Quote all of the entries word for word.

_ _ _ _ _ _ _

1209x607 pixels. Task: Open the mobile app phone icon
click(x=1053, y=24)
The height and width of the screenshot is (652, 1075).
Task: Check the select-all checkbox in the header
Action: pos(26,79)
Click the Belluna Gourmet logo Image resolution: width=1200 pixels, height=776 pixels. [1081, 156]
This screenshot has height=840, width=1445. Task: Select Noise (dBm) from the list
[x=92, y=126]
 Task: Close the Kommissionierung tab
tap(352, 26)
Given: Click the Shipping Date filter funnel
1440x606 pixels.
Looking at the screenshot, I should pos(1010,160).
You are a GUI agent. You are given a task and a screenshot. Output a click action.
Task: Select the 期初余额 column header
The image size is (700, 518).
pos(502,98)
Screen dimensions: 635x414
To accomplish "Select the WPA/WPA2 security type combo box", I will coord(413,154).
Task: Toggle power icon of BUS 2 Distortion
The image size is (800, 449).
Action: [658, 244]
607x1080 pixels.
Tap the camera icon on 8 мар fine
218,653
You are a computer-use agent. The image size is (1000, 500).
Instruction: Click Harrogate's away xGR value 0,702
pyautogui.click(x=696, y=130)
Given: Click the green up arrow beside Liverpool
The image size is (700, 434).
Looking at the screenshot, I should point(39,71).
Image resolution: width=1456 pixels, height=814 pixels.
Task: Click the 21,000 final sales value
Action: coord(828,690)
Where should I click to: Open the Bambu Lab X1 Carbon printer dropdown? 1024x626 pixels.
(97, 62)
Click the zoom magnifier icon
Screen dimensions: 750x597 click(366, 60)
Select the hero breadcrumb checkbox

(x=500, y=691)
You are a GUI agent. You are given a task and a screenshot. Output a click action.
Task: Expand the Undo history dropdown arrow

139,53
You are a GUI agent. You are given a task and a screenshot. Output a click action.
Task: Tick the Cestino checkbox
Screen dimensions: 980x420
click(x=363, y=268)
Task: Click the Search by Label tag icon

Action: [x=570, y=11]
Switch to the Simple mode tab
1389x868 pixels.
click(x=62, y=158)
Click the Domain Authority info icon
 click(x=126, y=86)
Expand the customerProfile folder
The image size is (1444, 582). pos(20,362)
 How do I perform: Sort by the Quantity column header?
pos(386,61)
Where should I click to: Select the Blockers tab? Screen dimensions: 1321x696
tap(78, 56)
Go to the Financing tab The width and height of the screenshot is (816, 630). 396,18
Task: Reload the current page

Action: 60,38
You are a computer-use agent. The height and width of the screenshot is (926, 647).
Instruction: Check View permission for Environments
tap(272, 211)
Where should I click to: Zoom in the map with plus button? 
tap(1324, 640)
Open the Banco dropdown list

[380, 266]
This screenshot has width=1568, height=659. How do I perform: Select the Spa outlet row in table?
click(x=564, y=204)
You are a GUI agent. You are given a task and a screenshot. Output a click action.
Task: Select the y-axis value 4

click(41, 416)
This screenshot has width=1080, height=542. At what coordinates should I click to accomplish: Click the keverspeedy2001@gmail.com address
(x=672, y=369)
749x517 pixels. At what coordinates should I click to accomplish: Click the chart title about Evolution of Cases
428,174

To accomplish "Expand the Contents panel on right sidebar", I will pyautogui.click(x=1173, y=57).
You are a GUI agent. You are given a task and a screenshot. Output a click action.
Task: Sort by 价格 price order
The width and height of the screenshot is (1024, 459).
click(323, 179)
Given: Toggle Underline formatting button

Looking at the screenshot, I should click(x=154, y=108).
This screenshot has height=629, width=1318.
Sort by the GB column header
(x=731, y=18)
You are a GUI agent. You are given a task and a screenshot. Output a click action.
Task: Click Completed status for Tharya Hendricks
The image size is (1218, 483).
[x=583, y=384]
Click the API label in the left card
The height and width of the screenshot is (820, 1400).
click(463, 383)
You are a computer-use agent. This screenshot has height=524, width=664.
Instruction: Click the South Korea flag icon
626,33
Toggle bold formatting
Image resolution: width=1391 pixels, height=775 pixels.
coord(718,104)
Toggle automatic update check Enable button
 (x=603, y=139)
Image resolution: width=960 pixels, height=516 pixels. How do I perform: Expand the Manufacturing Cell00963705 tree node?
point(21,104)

_ _ _ _ _ _ _

Solved problem
1209x607 pixels. Task: Open the mobile app phone icon
click(x=1053, y=24)
The height and width of the screenshot is (652, 1075).
Task: Check the select-all checkbox in the header
Action: pos(26,79)
Click the Belluna Gourmet logo Image resolution: width=1200 pixels, height=776 pixels. [1081, 156]
This screenshot has height=840, width=1445. Task: Select Noise (dBm) from the list
[x=92, y=126]
 Task: Close the Kommissionierung tab
tap(352, 26)
Given: Click the Shipping Date filter funnel
1440x606 pixels.
Looking at the screenshot, I should pos(1010,160).
You are a GUI agent. You are given a task and a screenshot. Output a click action.
Task: Select the 期初余额 column header
The image size is (700, 518).
pos(502,98)
Screen dimensions: 635x414
To accomplish "Select the WPA/WPA2 security type combo box", I will coord(413,154).
Task: Toggle power icon of BUS 2 Distortion
The image size is (800, 449).
Action: [658, 244]
607x1080 pixels.
Tap the camera icon on 8 мар fine
218,653
You are a computer-use agent. The image size is (1000, 500).
Instruction: Click Harrogate's away xGR value 0,702
pyautogui.click(x=696, y=130)
Given: Click the green up arrow beside Liverpool
The image size is (700, 434).
Looking at the screenshot, I should point(39,71).
Image resolution: width=1456 pixels, height=814 pixels.
Task: Click the 21,000 final sales value
Action: coord(828,690)
Where should I click to: Open the Bambu Lab X1 Carbon printer dropdown? 1024x626 pixels.
(97, 62)
Click the zoom magnifier icon
Screen dimensions: 750x597 click(366, 60)
Select the hero breadcrumb checkbox

(x=500, y=691)
You are a GUI agent. You are given a task and a screenshot. Output a click action.
Task: Expand the Undo history dropdown arrow

139,53
You are a GUI agent. You are given a task and a screenshot. Output a click action.
Task: Tick the Cestino checkbox
Screen dimensions: 980x420
click(x=363, y=268)
Task: Click the Search by Label tag icon

Action: [x=570, y=11]
Switch to the Simple mode tab
1389x868 pixels.
click(x=62, y=158)
Click the Domain Authority info icon
 click(x=126, y=86)
Expand the customerProfile folder
The image size is (1444, 582). pos(20,362)
 How do I perform: Sort by the Quantity column header?
pos(386,61)
Where should I click to: Select the Blockers tab? Screen dimensions: 1321x696
tap(78, 56)
Go to the Financing tab The width and height of the screenshot is (816, 630). 396,18
Task: Reload the current page

Action: 60,38
You are a computer-use agent. The height and width of the screenshot is (926, 647).
Instruction: Check View permission for Environments
tap(272, 211)
Where should I click to: Zoom in the map with plus button? 
tap(1324, 640)
Open the Banco dropdown list

[380, 266]
This screenshot has width=1568, height=659. How do I perform: Select the Spa outlet row in table?
click(x=564, y=204)
You are a GUI agent. You are given a task and a screenshot. Output a click action.
Task: Select the y-axis value 4

click(41, 416)
This screenshot has width=1080, height=542. At what coordinates should I click to accomplish: Click the keverspeedy2001@gmail.com address
(x=672, y=369)
749x517 pixels. At what coordinates should I click to accomplish: Click the chart title about Evolution of Cases
428,174

To accomplish "Expand the Contents panel on right sidebar", I will pyautogui.click(x=1173, y=57).
You are a GUI agent. You are given a task and a screenshot. Output a click action.
Task: Sort by 价格 price order
The width and height of the screenshot is (1024, 459).
click(323, 179)
Given: Toggle Underline formatting button

Looking at the screenshot, I should click(x=154, y=108).
This screenshot has height=629, width=1318.
Sort by the GB column header
(x=731, y=18)
You are a GUI agent. You are given a task and a screenshot. Output a click action.
Task: Click Completed status for Tharya Hendricks
The image size is (1218, 483).
[x=583, y=384]
Click the API label in the left card
The height and width of the screenshot is (820, 1400).
click(463, 383)
You are a computer-use agent. This screenshot has height=524, width=664.
Instruction: Click the South Korea flag icon
626,33
Toggle bold formatting
Image resolution: width=1391 pixels, height=775 pixels.
coord(718,104)
Toggle automatic update check Enable button
 (x=603, y=139)
Image resolution: width=960 pixels, height=516 pixels. How do I perform: Expand the Manufacturing Cell00963705 tree node?
point(21,104)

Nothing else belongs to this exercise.